Instruction
Rewrite the records from the line with "Open 获取加载项 to get add-ins" to the line with "Open the hamburger", swapping "hamburger menu" for "main menu" and leaving everything else the same.

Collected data
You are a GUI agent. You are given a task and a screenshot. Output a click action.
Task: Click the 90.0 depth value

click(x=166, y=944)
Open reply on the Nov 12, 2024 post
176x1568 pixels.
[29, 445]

--

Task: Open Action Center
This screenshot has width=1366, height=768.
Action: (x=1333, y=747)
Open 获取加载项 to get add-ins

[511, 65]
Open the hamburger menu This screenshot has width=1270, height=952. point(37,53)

Exercise answer
Open 获取加载项 to get add-ins

[511, 65]
Open the main menu This screenshot has width=1270, height=952. point(37,53)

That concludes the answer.